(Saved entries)
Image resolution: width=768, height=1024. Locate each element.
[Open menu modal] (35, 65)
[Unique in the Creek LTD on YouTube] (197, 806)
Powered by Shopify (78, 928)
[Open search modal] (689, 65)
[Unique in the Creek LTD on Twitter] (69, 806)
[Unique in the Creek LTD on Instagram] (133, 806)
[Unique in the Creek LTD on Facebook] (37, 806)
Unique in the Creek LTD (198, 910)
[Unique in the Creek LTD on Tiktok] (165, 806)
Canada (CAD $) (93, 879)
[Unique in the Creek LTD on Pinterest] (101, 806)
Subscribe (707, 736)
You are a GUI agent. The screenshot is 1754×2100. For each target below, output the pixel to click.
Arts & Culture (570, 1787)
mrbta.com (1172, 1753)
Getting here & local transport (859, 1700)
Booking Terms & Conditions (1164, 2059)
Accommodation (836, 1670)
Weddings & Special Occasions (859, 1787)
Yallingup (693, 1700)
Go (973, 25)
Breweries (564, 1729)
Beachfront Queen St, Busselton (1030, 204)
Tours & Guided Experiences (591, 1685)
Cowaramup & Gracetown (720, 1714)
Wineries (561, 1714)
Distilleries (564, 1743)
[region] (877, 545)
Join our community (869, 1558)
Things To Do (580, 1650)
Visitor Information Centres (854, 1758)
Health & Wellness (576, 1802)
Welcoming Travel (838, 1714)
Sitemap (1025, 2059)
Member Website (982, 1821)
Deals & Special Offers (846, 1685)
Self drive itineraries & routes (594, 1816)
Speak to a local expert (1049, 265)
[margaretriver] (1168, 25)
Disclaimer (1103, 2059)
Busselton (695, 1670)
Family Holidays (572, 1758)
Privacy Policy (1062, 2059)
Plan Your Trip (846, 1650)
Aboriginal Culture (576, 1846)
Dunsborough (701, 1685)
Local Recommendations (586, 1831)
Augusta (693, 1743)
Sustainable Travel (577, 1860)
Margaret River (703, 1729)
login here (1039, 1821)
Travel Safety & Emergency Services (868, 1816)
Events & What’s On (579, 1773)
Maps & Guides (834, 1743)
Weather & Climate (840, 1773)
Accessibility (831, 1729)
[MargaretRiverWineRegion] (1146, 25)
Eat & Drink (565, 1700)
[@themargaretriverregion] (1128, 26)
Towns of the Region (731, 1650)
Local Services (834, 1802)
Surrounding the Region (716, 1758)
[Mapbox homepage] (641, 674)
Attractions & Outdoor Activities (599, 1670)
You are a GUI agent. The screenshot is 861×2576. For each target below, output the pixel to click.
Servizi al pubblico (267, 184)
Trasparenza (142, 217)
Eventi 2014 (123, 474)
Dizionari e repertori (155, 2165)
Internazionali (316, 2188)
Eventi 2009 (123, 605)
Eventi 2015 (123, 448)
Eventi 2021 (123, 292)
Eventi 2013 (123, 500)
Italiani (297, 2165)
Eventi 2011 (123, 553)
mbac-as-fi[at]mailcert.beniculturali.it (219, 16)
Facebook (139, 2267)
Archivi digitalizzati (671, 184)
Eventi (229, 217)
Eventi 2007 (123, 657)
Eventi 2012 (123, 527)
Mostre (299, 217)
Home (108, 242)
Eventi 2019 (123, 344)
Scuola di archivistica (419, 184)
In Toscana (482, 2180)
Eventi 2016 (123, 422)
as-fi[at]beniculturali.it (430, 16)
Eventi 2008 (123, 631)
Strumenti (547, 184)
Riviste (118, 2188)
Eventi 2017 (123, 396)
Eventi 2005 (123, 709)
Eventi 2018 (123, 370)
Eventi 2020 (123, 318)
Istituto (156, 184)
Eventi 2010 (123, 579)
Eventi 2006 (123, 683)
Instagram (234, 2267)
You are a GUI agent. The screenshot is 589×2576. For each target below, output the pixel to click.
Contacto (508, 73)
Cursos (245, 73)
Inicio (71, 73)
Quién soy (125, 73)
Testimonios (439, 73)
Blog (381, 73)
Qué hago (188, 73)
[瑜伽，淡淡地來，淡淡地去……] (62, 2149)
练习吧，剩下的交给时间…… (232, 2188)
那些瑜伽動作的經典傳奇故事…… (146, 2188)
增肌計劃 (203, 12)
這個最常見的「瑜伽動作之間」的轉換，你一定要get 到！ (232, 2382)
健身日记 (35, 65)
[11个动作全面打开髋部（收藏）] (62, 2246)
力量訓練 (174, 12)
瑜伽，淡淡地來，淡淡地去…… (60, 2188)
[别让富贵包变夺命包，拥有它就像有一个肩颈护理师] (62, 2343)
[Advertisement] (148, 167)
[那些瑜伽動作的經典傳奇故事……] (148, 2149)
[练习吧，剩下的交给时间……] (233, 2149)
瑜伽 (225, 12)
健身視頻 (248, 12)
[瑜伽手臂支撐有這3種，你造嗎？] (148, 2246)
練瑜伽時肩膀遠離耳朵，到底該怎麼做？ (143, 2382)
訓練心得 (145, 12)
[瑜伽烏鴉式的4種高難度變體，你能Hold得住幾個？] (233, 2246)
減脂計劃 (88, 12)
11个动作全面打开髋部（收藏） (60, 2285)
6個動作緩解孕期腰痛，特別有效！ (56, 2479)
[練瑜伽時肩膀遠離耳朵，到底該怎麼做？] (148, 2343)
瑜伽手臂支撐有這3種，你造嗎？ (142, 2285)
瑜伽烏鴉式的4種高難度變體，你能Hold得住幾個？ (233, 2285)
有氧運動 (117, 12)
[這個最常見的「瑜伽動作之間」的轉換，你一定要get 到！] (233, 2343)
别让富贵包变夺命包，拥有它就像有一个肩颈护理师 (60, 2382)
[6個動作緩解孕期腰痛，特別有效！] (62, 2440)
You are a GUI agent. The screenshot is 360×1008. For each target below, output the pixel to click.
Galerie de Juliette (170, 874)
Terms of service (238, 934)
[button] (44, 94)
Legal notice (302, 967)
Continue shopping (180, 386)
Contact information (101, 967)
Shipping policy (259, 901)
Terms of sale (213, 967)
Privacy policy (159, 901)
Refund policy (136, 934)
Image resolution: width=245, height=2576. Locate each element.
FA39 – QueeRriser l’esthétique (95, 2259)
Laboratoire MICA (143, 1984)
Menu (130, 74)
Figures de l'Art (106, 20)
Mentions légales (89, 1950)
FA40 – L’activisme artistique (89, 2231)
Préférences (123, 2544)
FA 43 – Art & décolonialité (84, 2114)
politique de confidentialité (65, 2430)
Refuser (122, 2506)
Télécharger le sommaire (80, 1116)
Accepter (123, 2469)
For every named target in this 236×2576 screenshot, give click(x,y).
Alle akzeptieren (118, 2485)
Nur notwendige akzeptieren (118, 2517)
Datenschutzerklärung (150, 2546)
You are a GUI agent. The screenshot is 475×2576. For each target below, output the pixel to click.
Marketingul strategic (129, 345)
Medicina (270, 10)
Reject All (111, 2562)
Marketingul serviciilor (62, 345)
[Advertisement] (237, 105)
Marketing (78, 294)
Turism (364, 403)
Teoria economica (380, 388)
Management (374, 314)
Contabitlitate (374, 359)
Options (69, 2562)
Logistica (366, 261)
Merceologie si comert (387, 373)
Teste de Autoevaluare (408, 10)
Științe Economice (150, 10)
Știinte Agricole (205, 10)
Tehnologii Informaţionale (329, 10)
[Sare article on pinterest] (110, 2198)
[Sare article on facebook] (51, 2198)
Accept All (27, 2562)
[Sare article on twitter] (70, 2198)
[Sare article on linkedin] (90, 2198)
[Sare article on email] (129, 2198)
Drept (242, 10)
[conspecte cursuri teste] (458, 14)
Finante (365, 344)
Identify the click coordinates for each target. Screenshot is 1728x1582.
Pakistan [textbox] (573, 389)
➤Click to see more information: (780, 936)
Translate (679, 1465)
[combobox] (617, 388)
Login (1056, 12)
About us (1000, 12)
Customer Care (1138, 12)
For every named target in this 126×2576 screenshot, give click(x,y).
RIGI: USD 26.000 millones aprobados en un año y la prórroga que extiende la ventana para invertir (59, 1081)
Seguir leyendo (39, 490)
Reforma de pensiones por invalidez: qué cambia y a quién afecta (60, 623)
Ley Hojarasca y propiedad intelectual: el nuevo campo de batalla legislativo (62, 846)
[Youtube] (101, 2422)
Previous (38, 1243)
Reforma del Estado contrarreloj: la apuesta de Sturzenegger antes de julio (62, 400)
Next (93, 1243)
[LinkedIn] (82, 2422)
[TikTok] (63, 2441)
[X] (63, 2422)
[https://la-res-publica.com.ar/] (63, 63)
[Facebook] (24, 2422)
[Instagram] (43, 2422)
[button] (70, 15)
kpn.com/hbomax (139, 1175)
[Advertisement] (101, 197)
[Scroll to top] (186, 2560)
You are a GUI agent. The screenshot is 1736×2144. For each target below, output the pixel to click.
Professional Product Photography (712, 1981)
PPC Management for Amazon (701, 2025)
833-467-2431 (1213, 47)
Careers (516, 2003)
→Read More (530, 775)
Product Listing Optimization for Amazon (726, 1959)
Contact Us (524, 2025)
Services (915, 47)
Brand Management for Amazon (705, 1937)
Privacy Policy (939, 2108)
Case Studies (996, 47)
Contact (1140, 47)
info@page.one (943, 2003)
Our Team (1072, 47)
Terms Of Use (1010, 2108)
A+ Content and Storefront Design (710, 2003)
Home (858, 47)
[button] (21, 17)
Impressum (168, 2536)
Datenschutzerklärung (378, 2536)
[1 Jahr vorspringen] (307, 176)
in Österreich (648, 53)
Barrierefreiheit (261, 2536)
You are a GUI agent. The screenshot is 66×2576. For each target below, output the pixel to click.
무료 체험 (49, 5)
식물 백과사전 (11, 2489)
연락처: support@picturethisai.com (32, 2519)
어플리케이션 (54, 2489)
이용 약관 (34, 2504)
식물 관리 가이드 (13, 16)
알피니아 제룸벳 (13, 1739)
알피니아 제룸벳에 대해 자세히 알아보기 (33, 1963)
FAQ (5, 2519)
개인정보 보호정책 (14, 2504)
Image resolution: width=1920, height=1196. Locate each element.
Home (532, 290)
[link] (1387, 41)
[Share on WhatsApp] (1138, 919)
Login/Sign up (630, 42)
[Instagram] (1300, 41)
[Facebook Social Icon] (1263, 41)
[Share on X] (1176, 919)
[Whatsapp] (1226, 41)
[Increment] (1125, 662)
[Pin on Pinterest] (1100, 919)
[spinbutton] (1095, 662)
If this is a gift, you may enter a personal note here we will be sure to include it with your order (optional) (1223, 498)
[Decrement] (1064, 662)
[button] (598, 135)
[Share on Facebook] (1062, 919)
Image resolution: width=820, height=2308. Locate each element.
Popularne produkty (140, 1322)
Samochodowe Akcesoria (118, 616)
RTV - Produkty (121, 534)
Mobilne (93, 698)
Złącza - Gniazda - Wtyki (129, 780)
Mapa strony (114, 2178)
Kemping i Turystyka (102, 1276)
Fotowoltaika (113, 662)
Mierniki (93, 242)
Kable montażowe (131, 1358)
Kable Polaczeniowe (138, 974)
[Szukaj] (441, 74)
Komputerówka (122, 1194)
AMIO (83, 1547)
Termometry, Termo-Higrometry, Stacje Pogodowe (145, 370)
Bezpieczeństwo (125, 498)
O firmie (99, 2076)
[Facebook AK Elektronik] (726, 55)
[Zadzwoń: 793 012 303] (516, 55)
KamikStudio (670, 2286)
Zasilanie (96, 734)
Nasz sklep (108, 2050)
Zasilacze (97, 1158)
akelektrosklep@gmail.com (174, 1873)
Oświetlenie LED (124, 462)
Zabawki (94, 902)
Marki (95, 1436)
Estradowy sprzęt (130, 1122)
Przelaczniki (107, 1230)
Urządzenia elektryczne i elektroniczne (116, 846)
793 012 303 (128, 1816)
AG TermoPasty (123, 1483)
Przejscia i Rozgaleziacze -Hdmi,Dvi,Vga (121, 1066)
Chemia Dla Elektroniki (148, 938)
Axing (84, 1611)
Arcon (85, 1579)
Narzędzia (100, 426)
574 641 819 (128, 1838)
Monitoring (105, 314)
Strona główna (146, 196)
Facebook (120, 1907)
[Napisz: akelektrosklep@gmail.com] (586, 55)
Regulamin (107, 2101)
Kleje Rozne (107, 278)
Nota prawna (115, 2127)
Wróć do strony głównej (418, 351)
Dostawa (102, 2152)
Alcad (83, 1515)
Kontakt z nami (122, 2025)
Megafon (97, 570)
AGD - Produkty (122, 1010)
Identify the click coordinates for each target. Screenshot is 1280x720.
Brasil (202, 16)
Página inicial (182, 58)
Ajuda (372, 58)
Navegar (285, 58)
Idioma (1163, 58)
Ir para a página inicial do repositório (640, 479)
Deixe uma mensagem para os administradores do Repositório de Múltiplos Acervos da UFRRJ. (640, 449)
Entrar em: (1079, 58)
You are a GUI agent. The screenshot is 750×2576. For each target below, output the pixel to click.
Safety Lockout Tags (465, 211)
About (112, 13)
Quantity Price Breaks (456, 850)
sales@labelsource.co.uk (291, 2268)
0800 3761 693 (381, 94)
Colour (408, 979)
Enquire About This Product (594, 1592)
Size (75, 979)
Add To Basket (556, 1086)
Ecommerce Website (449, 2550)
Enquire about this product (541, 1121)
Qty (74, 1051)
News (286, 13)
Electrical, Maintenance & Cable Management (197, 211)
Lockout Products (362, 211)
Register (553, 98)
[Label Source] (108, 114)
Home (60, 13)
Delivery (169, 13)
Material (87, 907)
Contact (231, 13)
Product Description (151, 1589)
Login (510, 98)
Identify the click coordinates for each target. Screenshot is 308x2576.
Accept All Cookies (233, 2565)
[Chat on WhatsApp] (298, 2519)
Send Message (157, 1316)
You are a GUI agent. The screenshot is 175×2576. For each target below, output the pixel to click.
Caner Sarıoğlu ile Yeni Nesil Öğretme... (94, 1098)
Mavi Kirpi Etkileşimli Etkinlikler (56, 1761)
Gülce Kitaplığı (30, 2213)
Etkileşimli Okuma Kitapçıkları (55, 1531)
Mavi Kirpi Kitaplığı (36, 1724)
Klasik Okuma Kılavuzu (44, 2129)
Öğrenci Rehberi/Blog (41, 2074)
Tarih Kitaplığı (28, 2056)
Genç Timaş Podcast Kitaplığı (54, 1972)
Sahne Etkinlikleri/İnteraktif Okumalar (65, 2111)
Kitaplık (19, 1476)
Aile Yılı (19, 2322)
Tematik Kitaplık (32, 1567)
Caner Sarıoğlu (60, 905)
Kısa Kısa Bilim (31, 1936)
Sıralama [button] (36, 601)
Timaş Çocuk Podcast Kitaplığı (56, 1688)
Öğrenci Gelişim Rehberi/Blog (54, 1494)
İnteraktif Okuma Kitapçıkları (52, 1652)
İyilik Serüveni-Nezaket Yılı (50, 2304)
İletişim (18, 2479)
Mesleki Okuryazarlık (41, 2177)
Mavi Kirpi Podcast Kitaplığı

* _EXERCISE_
Look back at the entries above and repeat, unchanged, every line from the line holding "Unique in the Creek LTD (198, 910)" through the line holding "Beachfront Queen St, Busselton (1030, 204)".

* _TASK ANSWER_
Unique in the Creek LTD (198, 910)
[Unique in the Creek LTD on Tiktok] (165, 806)
Canada (CAD $) (93, 879)
[Unique in the Creek LTD on Pinterest] (101, 806)
Subscribe (707, 736)
You are a GUI agent. The screenshot is 1754×2100. For each target below, output the pixel to click.
Arts & Culture (570, 1787)
mrbta.com (1172, 1753)
Getting here & local transport (859, 1700)
Booking Terms & Conditions (1164, 2059)
Accommodation (836, 1670)
Weddings & Special Occasions (859, 1787)
Yallingup (693, 1700)
Go (973, 25)
Breweries (564, 1729)
Beachfront Queen St, Busselton (1030, 204)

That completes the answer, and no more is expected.